▸ **Task to carry out**: Could you retype every record below exactly as it appears?

^^^^^^^^

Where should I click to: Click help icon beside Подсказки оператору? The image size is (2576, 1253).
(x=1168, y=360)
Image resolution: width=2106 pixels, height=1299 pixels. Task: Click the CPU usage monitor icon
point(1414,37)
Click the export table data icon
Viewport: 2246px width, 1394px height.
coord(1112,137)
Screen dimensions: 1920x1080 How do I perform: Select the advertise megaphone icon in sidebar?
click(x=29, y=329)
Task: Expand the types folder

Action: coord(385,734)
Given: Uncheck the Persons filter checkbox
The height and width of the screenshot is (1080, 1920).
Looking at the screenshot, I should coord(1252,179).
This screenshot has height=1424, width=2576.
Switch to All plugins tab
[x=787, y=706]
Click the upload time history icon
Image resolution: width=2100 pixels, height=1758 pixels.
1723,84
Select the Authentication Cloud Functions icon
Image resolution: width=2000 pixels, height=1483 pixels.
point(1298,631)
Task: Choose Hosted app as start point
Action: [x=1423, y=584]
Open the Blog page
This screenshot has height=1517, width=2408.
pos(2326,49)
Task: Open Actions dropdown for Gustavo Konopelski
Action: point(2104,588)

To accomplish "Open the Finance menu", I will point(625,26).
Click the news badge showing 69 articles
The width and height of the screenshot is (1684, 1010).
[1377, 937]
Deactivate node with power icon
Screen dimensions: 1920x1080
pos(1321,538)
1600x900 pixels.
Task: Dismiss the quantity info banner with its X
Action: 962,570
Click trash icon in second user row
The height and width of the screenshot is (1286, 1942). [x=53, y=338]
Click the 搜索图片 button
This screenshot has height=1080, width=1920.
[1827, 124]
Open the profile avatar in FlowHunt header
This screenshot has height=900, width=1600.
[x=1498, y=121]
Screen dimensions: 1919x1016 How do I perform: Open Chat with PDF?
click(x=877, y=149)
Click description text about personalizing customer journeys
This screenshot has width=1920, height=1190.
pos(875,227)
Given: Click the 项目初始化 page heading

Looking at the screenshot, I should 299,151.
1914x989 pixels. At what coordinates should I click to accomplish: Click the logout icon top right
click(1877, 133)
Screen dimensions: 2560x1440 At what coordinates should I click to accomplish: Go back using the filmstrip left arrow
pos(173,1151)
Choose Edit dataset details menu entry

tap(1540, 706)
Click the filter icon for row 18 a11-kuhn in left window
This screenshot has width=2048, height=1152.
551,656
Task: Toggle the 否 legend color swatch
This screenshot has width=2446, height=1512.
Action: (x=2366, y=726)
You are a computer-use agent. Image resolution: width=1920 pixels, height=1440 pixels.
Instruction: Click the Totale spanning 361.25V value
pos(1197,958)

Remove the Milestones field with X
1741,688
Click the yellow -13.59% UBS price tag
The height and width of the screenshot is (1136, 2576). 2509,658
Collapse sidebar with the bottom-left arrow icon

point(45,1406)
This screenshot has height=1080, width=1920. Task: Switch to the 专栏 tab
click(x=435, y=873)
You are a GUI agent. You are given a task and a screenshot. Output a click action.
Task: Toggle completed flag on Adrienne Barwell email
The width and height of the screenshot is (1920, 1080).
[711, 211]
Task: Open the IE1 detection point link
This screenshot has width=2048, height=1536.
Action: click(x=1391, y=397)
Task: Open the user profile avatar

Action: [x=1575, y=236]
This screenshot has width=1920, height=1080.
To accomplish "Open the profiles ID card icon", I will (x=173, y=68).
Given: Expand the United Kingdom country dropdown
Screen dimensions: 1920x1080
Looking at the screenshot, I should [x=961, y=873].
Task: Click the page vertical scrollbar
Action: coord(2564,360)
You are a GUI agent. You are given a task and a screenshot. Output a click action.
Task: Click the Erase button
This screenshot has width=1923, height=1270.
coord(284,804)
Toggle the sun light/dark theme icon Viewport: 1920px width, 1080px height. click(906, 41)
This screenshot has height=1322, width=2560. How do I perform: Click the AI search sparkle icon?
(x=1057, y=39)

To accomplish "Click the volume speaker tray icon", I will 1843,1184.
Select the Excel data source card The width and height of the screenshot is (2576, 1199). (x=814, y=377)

^^^^^^^^

▸ **Task output**:
Where should I click to: Click help icon beside Подсказки оператору? The image size is (2576, 1253).
(x=1168, y=360)
Image resolution: width=2106 pixels, height=1299 pixels. Task: Click the CPU usage monitor icon
point(1414,37)
Click the export table data icon
Viewport: 2246px width, 1394px height.
coord(1112,137)
Screen dimensions: 1920x1080 How do I perform: Select the advertise megaphone icon in sidebar?
click(x=29, y=329)
Task: Expand the types folder

Action: coord(385,734)
Given: Uncheck the Persons filter checkbox
The height and width of the screenshot is (1080, 1920).
Looking at the screenshot, I should coord(1252,179).
This screenshot has height=1424, width=2576.
Switch to All plugins tab
[x=787, y=706]
Click the upload time history icon
Image resolution: width=2100 pixels, height=1758 pixels.
1723,84
Select the Authentication Cloud Functions icon
Image resolution: width=2000 pixels, height=1483 pixels.
point(1298,631)
Task: Choose Hosted app as start point
Action: [x=1423, y=584]
Open the Blog page
This screenshot has height=1517, width=2408.
pos(2326,49)
Task: Open Actions dropdown for Gustavo Konopelski
Action: point(2104,588)

To accomplish "Open the Finance menu", I will point(625,26).
Click the news badge showing 69 articles
The width and height of the screenshot is (1684, 1010).
[1377, 937]
Deactivate node with power icon
Screen dimensions: 1920x1080
pos(1321,538)
1600x900 pixels.
Task: Dismiss the quantity info banner with its X
Action: 962,570
Click trash icon in second user row
The height and width of the screenshot is (1286, 1942). [x=53, y=338]
Click the 搜索图片 button
This screenshot has height=1080, width=1920.
[1827, 124]
Open the profile avatar in FlowHunt header
This screenshot has height=900, width=1600.
[x=1498, y=121]
Screen dimensions: 1919x1016 How do I perform: Open Chat with PDF?
click(x=877, y=149)
Click description text about personalizing customer journeys
This screenshot has width=1920, height=1190.
pos(875,227)
Given: Click the 项目初始化 page heading

Looking at the screenshot, I should 299,151.
1914x989 pixels. At what coordinates should I click to accomplish: Click the logout icon top right
click(1877, 133)
Screen dimensions: 2560x1440 At what coordinates should I click to accomplish: Go back using the filmstrip left arrow
pos(173,1151)
Choose Edit dataset details menu entry

tap(1540, 706)
Click the filter icon for row 18 a11-kuhn in left window
This screenshot has width=2048, height=1152.
551,656
Task: Toggle the 否 legend color swatch
This screenshot has width=2446, height=1512.
Action: (x=2366, y=726)
You are a computer-use agent. Image resolution: width=1920 pixels, height=1440 pixels.
Instruction: Click the Totale spanning 361.25V value
pos(1197,958)

Remove the Milestones field with X
1741,688
Click the yellow -13.59% UBS price tag
The height and width of the screenshot is (1136, 2576). 2509,658
Collapse sidebar with the bottom-left arrow icon

point(45,1406)
This screenshot has height=1080, width=1920. Task: Switch to the 专栏 tab
click(x=435, y=873)
You are a GUI agent. You are given a task and a screenshot. Output a click action.
Task: Toggle completed flag on Adrienne Barwell email
The width and height of the screenshot is (1920, 1080).
[711, 211]
Task: Open the IE1 detection point link
This screenshot has width=2048, height=1536.
Action: click(x=1391, y=397)
Task: Open the user profile avatar

Action: [x=1575, y=236]
This screenshot has width=1920, height=1080.
To accomplish "Open the profiles ID card icon", I will (x=173, y=68).
Given: Expand the United Kingdom country dropdown
Screen dimensions: 1920x1080
Looking at the screenshot, I should [x=961, y=873].
Task: Click the page vertical scrollbar
Action: coord(2564,360)
You are a GUI agent. You are given a task and a screenshot. Output a click action.
Task: Click the Erase button
This screenshot has width=1923, height=1270.
coord(284,804)
Toggle the sun light/dark theme icon Viewport: 1920px width, 1080px height. click(906, 41)
This screenshot has height=1322, width=2560. How do I perform: Click the AI search sparkle icon?
(x=1057, y=39)

To accomplish "Click the volume speaker tray icon", I will 1843,1184.
Select the Excel data source card The width and height of the screenshot is (2576, 1199). (x=814, y=377)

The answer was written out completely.